問題 1 -> 下にある活性炭製造方法の文章から、「(a)原料ピッチを湿式酸化処理する工程、」から「本発明は、電気二重層キャパシタ電極用活性炭の製造方法に関する。」までの部分をそのまま書き写してください。
問題 2 -> 活性炭製造方法の文章の最後の文に続けて、次の部分を書き進めてください。

引用文 ->

● ● ● ● ●

説明

電気二重層キャパシタ電極用活性炭の製造方法

【課題】 アルカリ金属水酸化物を用いたアルカリ賦活処理を行わずに、単位体積当たりの静電容量が高い電気二重層キャパシタ電極用活性炭の製造方法を提供する。
【解決手段】 つぎの工程(a)〜(d)を含む電気二重層キャパシタ電極用活性炭の製造方法。
(a)原料ピッチを湿式酸化処理する工程、
(b)工程(a)で得られる湿式酸化処理物をアルカリ土類金属化合物の存在下で熱処理することによって炭素化処理する工程、
(c)工程(b)で得られる炭素化処理物を酸洗浄する工程、
(d)工程(c)で得られる洗浄処理物にアルカリ金属炭酸塩を添加し、熱処理することによって賦活処理する工程。

【発明の詳細な説明】
【技術分野】
【0001】
本発明は、電気二重層キャパシタ電極用活性炭の製造方法に関する。
【背景技術】
【0002】
電気二重層キャパシタ(以下、EDLCと称する)は、大電流充放電が可能で、長寿命かつ高温安定性に優れるため、例えばハイブリッド自動車等の蓄電デバイスとして理想的な特性を有している。ところが、これまでのEDLCはエネルギー密度が不充分であることが唯一の欠点となっていた。

● ● ● ● ●

データ抜粋 ->

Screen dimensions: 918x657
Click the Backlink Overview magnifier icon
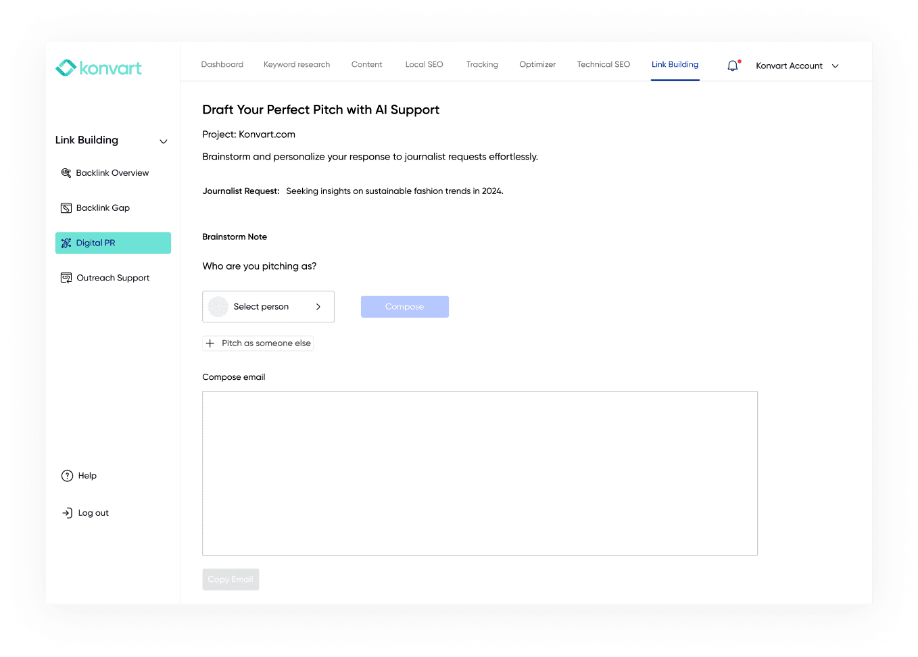(x=66, y=173)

● ● ● ● ●

演習の出力 1 ->
(a)原料ピッチを湿式酸化処理する工程、
(b)工程(a)で得られる湿式酸化処理物をアルカリ土類金属化合物の存在下で熱処理することによって炭素化処理する工程、
(c)工程(b)で得られる炭素化処理物を酸洗浄する工程、
(d)工程(c)で得られる洗浄処理物にアルカリ金属炭酸塩を添加し、熱処理することによって賦活処理する工程。

【発明の詳細な説明】
【技術分野】
【0001】
本発明は、電気二重層キャパシタ電極用活性炭の製造方法に関する。

演習の出力 2 ->
【0003】
現在、EDLCの分極性電極材料としては、ヤシ殼、コークス、フェノール樹脂等を水蒸気や二酸化炭素等によって賦活した高比表面積を有する活性炭が使われている。しかしながら、これらの原料から高い静電容量を有する高比表面積の活性炭を得るために賦活度を上げていくと、電極材料の嵩密度が低くなりEDLCのエネルギー密度を高くできないという問題があった。
【0004】
そのため、電極材料の嵩密度をコークスやメソカーボンマイクロビーズ、あるいはメソフェーズピッチ系炭素繊維等の易黒鉛化性炭素からアルカリ金属化合物を用いた賦活(以下、アルカリ賦活)によって高い静電容量の活性炭を得る方法が提案されている(例えば、特許文献1参照。)。
【0005】
また、さらに静電容量を向上させる目的で、メソフェーズピッチ系不融化炭素繊維をアルカリ賦活して、高い静電容量の活性炭を得る方法が提案されている(例えば、特許文献2参照。)。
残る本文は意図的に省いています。